Challenge -> In the forum discussion about running a 64-bit operating system on a Pentium 4, which two processors are named as the ones that run at 3.2 GHz natively?

===== Provided passage =====

The Netburst P4/Xeon chips actually ran slower in 64-bit Operating Systems than they did in 32-bit. You'd get the rest of your RAM but would take a performance hit on the processor. I wouldn't do it.
 
I don't have a P4 but my CPU is from around the same era. I have Vista x64 running on an AMD Opteron 165 (1.8Ghz) with 4 Megs of DDR. It's plenty fast as far as I can tell. Sure, it won't break any benchmark speed records, but it's no slouch either, it's quite snappy and responsive. It mostly runs Photoshop, Dreamweaver, web/email, with the occasional DVD burning and movie watching, and it even handles most games with no problems (though that's mostly because of my video card). So I think you should be OK.
 
If you've got one of the CPUs listed on this page (the P4's that have EM64T support) then you're good to go:

http://www.intel.com/products/processor_number/chart/pentium4.htm

Looks like you may have the 541 or the 640 as those are the two that run at 3.2 GHz natively, so I'll bet you wouldn't have issues at all. The single core aspect will be a bit of a damper on overall performance but it should work fine as you've got 4GB of RAM.

A Pentium D would be far better but that could require a new mobo entirely - if you're using a 541 or a 640, the specs say those are Socket 775 processors so, you could be in luck because Pentium D's are Socket 775 also. See if your mobo supports a Pentium D and perhaps that would give you an upgrade path for better performance, better multitasking because of the dual cores, and a smoother running system overall.

But yes, if your Pentium 4 supports EM64T then get rolling on the 64 bit bandwagon. You'll have a more responsive system and a slight performance bump even when using only 32 bit software, and you'd then have the option for 64 bit computing too. Cool stuff... :D

Good luck...

===== Supplied information =====

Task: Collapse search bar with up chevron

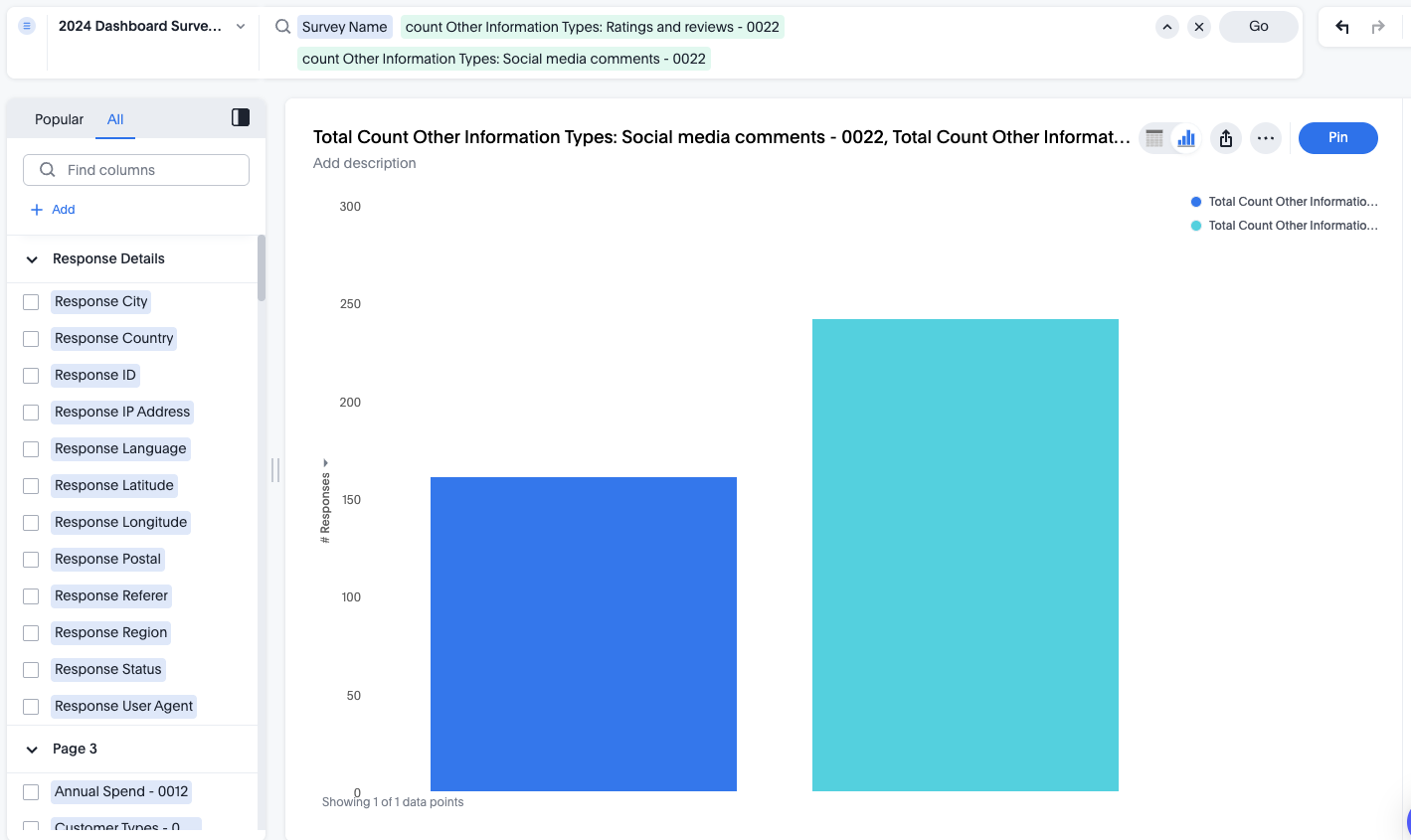Action: (x=1167, y=27)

=====

Answer -> The 541 and the 640.